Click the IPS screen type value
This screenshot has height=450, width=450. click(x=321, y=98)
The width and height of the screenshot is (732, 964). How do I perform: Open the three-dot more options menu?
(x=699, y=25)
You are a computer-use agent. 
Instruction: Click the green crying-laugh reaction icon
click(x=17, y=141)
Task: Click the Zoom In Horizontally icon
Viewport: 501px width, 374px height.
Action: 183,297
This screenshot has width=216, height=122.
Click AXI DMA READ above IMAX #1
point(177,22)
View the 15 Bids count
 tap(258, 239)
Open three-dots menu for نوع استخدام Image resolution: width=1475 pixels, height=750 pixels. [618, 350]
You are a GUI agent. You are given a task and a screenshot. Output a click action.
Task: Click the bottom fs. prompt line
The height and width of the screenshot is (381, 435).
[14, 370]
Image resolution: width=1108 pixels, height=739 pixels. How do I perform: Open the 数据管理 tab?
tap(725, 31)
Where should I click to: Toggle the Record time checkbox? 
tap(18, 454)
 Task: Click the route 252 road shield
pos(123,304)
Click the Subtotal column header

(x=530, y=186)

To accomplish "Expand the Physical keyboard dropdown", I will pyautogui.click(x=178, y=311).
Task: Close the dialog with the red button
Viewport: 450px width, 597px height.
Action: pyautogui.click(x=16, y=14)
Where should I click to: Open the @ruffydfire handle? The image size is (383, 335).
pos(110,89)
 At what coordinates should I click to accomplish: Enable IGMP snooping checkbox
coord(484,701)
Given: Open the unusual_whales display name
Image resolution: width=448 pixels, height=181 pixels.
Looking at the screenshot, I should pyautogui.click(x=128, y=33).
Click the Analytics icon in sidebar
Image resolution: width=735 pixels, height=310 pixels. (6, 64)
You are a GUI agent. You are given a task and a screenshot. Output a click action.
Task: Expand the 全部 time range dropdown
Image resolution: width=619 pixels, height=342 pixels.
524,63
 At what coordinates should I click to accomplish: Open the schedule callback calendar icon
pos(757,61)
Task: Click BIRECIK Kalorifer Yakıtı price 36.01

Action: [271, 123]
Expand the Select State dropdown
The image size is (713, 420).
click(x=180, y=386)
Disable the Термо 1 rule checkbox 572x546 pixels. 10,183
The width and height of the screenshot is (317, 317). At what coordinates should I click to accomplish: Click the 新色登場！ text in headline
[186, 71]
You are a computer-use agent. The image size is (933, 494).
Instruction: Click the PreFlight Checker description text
━━━━━━━━━━━━━━━━━━━━
Reproduce each line of the material that mentions "Expand".

Solution to this exercise ::
To accomplish "Expand the Physical keyboard dropdown", I will pyautogui.click(x=178, y=311).
Task: Expand the 全部 time range dropdown
Expand the Select State dropdown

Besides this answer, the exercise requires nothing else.